Lawsuit: CVS pricing actions same as accused of in Ohio

http://www.dispatch.com/news/20180406/lawsuit-cvs-pricing-actions-same-as-accused-of-in-ohio

Pharmacy giant CVS has billed the government far more for seniors’ drugs than it paid to retail pharmacies, an executive with insurer Aetna alleges in a federal whistleblower suit that was unsealed this week.

The executive, Aetna’s chief Medicare actuary, said that CVS admitted to a practice known as “spread pricing.”

“Our contention is that (CVS) Caremark did a good job negotiating good prices with the pharmacies, but did not pass those prices on,

to the federal government, Susan Schneider Thomas, the lawyer handling the case, said in an interview.

CVS said the claims are false.

Allegations of the same practice are at the heart of an intense dispute over Ohio’s $3 billion Medicaid managed care business.

The administration of Gov. John Kasich and legislative leaders are pushing for more transparency to see if CVS is using its business managing Medicaid prescription funds to pay retail pharmacies far less than it’s getting from the state.

Independent pharmacists have accused CVS of simultaneously over-billing taxpayers and pushing out competition for its retail chain

— an allegation CVS also strongly says is untrue.

CVS hasn’t answered whether it’s engaged in spread pricing in its work as pharmacy benefit manager to four of Ohio’s five Medicaid managed-care plans. After The Dispatch reported claims of spread pricing, state officials announced this week that they would seek data from CVS and other companies to determine whether that’s the case.

The whistleblower suit unsealed this week was filed in 2014 in Philadelphia under the federal False Claims Act, which protects those who claim the government is being defrauded and entitles them to a percentage of funds collected by the government if their claims pan out. Under the law, the government can collect three times the amount a court determines it was fraudulently billed, plus other damages.

In this case, the whistleblower, Sarah Behnke, “estimates that this deliberate fraud has cost (Medicare) and beneficiaries well over $1 billion,” a statement by Thomas’s law firm says.

Aetna, which CVS is in the process of trying to buy, manages Medicare Part D plans for 750,000 beneficiaries nationwide. It contracts with CVS Caremark to be its “pharmacy-benefit manager” — a middleman that negotiates rates, pays pharmacies and bills the government.

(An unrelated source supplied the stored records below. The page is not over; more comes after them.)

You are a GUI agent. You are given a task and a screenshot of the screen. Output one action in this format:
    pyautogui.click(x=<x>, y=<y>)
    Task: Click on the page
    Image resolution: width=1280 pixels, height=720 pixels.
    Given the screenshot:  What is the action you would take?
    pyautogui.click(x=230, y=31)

In 2013, Behnke determined that the prices Aetna was paying for drugs “were as much as 25 percent to 40 percent higher than its competitors’ prices, or far less competitive than Aetna’s size would seem to dictate,” the lawsuit says.

She and other senior Aetna officials met with their counterparts at CVS Caremark.

“In a virtual admission of liability under the Medicare statute and Part D regulations, (CVS Caremark Senior Vice President) Allison Brown responded that the Caremark defendants had negotiated lower prices on Aetna ’s behalf, but it was not required under the contract to provide those prices to Aetna,” the lawsuit says.

Thomas, the lawyer handling the suit, said it’s OK under federal Medicare rules for CVS Caremark to bill Aetna more for a drug than it pays pharmacies. But it’s required under a 2010 rule to report the prices it paid to pharmacies to the U.S. Centers for Medicare and Medicaid Services — a rule the lawsuit says CVS ignored.

CVS denied the claims.

“We believe this complaint is without merit and we intend to vigorously defend ourselves against these allegations,” spokesman Michael J. DeAngelis said in an email. “CVS Health complies with all applicable laws and CMS regulations related to the Medicare Part D program. Also, contrary to these false allegations, CVS Health is committed to helping both patients and payors with solutions to lower their prescription drug costs.”

DeAngelis also said that the U.S. Justice Department filed a “notice of declination” of the suit. However, the case docket says that the justice department won’t intervene “at this time” — an important distinction, Thomas said. Whether the feds intervene or not, the court case will proceed, she added.